(Saved entries)
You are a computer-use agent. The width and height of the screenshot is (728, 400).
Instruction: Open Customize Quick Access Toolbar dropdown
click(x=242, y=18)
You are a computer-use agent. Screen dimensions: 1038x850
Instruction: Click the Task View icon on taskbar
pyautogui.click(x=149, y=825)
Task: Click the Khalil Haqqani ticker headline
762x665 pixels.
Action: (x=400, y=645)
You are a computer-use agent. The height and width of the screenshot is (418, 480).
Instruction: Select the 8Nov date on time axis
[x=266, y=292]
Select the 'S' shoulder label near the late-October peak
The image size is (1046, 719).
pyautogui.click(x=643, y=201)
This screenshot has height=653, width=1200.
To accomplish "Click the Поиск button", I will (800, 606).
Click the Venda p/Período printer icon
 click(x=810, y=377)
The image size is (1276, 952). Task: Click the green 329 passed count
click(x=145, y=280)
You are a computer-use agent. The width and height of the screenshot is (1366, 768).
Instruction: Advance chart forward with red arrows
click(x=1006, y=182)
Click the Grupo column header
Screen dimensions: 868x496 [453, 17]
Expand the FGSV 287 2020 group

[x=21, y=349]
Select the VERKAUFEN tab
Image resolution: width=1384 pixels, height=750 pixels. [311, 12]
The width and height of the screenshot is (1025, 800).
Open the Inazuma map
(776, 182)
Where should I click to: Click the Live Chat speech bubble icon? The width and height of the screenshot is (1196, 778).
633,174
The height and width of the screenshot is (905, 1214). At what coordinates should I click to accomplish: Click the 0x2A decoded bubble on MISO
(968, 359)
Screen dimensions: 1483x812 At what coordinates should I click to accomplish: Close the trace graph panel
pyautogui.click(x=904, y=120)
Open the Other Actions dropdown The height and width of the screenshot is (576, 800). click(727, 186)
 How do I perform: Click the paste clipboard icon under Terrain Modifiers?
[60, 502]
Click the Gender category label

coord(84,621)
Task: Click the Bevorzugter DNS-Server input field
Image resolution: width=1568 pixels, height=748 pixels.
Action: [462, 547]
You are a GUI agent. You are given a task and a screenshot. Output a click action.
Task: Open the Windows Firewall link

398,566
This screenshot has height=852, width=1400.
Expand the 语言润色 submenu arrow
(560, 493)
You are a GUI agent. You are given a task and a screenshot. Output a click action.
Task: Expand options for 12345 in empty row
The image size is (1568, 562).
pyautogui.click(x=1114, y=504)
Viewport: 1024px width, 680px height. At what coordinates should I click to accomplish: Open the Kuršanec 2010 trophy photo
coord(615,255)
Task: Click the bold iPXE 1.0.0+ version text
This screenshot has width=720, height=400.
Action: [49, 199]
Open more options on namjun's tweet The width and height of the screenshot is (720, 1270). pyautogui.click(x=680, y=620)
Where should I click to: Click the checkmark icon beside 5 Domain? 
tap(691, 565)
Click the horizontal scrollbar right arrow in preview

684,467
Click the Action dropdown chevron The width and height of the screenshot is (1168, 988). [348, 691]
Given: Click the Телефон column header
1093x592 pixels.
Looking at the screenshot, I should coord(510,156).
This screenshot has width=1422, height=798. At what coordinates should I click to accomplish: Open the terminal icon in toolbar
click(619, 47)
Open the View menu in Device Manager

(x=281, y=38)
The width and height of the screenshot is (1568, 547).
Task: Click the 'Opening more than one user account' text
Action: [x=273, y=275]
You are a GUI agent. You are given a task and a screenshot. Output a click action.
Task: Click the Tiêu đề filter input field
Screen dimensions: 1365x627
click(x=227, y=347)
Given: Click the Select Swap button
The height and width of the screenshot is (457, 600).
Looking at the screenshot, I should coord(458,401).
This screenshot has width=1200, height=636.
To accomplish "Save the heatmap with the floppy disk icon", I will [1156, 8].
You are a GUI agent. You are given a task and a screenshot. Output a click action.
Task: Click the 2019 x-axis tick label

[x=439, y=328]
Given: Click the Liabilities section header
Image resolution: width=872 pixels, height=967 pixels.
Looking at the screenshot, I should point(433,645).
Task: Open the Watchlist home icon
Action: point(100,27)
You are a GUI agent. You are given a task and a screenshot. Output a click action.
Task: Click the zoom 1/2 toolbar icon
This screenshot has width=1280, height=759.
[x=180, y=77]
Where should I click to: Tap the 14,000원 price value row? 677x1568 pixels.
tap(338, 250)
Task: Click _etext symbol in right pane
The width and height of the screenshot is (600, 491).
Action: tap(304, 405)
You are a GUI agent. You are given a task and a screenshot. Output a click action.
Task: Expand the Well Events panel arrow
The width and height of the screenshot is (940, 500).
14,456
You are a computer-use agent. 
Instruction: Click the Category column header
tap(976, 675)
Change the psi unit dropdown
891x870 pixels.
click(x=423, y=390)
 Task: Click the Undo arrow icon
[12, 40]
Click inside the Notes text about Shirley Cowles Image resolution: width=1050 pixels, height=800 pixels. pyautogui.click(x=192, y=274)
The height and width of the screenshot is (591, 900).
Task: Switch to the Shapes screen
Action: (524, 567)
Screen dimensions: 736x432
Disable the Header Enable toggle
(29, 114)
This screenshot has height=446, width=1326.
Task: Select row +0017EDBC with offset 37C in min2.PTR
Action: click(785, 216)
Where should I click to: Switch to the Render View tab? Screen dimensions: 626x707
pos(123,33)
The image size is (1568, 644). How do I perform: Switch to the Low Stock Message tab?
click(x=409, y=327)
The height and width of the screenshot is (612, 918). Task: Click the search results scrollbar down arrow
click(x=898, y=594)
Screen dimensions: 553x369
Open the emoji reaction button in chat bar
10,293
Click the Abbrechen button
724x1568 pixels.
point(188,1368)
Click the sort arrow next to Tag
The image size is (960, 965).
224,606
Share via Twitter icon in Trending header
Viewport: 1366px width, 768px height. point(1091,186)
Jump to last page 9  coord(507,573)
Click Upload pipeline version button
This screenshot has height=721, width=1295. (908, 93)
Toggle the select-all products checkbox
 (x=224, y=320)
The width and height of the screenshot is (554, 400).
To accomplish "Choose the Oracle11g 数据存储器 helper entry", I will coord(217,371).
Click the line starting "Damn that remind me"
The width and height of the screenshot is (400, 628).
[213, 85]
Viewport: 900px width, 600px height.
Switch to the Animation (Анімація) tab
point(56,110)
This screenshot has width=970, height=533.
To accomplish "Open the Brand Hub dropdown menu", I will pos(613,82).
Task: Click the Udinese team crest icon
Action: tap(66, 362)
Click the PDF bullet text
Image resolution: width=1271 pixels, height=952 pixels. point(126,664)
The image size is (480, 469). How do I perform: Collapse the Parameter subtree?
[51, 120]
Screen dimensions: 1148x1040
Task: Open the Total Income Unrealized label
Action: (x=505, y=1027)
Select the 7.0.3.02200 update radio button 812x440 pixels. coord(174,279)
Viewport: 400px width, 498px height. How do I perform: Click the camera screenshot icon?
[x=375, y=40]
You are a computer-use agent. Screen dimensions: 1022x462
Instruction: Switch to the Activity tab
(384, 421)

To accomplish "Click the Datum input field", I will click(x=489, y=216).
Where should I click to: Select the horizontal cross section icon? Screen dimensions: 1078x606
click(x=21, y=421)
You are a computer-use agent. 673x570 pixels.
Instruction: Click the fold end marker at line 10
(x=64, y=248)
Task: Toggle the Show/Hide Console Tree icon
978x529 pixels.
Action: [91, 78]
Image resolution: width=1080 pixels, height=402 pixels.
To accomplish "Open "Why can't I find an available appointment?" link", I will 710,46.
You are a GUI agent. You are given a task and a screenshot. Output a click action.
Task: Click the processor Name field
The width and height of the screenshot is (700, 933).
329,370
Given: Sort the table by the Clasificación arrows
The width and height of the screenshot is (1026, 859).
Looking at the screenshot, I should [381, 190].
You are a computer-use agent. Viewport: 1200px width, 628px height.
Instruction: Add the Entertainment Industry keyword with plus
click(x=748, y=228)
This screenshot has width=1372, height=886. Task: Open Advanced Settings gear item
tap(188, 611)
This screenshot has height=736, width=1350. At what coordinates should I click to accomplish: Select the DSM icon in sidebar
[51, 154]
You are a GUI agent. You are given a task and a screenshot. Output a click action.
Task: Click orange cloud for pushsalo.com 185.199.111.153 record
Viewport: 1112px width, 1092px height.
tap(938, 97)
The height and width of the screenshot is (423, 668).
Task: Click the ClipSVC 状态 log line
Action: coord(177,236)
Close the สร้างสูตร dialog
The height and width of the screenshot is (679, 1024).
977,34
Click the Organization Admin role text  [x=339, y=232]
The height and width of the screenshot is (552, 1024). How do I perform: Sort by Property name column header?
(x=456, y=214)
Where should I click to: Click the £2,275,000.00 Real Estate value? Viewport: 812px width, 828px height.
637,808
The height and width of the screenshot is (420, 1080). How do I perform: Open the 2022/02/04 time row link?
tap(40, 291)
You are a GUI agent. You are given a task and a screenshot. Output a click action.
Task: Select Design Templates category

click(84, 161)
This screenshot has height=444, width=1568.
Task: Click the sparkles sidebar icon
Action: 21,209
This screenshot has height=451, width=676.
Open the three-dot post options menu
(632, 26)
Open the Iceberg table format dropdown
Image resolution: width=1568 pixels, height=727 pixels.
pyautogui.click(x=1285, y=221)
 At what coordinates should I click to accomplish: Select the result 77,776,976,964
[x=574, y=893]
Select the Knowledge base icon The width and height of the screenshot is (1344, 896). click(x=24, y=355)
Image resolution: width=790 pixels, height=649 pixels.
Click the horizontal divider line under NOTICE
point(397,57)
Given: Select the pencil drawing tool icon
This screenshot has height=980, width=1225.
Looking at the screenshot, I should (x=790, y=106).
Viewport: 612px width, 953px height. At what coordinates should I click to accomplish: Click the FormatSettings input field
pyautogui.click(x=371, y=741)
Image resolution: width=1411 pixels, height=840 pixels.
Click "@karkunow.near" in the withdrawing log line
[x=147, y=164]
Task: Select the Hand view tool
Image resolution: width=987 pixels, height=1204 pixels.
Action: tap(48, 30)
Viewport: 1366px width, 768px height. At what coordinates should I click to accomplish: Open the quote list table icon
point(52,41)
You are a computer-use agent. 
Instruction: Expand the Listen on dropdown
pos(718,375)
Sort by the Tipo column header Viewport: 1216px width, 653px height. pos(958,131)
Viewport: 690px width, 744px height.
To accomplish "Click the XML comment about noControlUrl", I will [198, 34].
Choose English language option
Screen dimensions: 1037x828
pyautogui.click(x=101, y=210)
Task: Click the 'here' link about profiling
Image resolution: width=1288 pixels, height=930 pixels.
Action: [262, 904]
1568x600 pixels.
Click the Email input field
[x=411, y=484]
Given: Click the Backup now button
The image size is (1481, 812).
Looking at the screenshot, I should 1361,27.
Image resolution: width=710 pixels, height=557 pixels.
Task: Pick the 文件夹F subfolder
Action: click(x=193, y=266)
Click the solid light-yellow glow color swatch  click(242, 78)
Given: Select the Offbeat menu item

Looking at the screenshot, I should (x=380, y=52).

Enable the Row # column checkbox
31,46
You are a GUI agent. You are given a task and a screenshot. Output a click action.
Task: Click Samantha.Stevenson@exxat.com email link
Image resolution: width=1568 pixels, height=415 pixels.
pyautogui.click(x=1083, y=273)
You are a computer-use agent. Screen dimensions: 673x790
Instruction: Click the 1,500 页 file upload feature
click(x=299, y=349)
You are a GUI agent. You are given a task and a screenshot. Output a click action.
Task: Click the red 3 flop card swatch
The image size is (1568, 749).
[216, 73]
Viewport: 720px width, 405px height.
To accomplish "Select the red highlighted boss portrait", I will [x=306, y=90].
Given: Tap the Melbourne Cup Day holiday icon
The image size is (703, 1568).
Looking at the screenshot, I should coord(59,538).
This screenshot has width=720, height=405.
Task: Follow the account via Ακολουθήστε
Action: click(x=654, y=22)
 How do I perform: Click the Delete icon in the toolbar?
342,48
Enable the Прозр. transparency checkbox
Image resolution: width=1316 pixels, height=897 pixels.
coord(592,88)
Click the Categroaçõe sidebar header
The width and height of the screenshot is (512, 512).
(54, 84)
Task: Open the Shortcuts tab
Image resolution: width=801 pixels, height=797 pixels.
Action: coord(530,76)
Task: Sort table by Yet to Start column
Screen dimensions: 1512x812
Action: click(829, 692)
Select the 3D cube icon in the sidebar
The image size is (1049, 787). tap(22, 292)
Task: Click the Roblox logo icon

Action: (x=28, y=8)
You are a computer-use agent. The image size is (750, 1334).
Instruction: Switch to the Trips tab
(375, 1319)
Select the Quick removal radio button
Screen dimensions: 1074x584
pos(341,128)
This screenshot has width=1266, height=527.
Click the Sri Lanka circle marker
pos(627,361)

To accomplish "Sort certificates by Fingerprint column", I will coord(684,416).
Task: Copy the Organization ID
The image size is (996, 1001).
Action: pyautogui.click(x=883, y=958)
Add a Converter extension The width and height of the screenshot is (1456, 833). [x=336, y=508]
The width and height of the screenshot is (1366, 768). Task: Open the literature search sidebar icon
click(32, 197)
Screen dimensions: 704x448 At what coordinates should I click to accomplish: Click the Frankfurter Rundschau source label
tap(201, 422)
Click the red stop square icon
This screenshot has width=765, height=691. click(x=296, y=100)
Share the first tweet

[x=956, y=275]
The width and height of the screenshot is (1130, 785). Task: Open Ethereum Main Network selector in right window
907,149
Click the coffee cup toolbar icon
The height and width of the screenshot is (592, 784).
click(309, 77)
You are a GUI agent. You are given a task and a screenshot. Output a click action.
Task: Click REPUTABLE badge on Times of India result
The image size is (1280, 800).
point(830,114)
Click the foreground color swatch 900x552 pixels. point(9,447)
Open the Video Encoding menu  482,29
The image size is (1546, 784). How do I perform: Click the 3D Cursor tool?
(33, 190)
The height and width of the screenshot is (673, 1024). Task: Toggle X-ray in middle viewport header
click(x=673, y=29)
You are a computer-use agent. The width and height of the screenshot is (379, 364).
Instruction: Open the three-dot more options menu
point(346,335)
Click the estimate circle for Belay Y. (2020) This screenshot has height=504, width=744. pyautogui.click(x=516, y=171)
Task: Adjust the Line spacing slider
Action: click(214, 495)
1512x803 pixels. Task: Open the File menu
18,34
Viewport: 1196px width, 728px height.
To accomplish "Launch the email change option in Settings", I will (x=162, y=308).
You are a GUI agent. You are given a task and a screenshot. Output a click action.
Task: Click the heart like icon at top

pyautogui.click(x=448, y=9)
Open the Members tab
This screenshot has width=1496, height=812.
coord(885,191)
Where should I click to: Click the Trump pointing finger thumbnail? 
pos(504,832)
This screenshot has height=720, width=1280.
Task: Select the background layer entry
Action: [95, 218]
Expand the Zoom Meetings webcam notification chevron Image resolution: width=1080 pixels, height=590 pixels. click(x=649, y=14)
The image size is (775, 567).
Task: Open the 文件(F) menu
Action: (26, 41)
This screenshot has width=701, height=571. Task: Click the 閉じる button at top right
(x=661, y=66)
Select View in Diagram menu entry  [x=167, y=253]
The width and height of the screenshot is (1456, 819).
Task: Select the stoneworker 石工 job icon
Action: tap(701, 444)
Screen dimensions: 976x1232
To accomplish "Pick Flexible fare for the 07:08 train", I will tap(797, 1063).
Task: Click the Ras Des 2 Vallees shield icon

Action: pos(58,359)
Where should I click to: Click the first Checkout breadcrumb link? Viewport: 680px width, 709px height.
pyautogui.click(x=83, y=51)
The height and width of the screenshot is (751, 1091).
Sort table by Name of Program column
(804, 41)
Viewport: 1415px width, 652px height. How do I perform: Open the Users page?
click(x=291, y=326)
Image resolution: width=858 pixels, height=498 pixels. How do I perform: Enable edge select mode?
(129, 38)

## ABOUT THIS TASK
Pick out all lines from the data above in which the word "color" appears.

## RESULT FOR THIS EXERCISE
Click the solid light-yellow glow color swatch  click(242, 78)
Click the foreground color swatch 900x552 pixels. point(9,447)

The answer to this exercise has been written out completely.